* Exercise requirements: Please count the lines in the data below that hold the word "computer", and give only the number.

* Input data:
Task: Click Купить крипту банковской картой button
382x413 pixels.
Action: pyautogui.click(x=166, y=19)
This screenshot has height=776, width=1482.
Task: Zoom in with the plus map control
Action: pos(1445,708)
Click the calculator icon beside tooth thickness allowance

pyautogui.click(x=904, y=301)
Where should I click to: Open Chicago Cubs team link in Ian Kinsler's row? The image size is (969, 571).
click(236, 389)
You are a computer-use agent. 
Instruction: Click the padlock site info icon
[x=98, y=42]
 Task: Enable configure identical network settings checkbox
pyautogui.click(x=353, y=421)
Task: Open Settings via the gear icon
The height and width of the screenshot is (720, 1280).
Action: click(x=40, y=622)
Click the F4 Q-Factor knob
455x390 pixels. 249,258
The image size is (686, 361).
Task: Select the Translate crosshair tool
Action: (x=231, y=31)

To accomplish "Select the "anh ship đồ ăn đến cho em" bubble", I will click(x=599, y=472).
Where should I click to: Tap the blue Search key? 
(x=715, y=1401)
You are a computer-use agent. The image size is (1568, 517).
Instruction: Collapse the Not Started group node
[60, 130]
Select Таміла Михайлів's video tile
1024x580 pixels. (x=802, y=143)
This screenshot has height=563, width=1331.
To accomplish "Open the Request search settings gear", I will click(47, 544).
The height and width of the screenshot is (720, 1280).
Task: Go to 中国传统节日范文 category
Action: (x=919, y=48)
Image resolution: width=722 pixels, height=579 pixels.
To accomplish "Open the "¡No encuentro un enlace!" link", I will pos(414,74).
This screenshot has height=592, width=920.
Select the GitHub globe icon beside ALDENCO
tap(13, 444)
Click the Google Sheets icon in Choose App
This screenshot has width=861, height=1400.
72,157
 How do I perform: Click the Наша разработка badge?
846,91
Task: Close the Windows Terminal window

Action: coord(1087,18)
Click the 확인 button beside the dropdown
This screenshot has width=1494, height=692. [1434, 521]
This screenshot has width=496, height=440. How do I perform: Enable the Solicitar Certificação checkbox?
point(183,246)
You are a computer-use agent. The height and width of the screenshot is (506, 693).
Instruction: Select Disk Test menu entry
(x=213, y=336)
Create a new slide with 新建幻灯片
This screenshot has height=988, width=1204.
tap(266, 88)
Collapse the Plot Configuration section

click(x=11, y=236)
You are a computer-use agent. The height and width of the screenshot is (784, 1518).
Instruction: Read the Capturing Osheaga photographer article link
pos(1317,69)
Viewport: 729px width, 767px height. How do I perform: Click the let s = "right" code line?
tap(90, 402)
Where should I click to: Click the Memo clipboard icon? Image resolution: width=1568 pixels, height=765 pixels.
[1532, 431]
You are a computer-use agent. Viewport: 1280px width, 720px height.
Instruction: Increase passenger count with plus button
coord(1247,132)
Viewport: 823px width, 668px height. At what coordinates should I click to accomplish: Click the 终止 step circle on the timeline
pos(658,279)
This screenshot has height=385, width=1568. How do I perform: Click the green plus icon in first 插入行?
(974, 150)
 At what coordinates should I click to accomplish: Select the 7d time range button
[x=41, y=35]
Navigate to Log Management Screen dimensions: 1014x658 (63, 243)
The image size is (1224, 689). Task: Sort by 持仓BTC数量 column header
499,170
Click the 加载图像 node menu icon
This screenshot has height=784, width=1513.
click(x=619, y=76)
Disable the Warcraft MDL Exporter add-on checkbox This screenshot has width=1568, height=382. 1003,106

* Response below: 5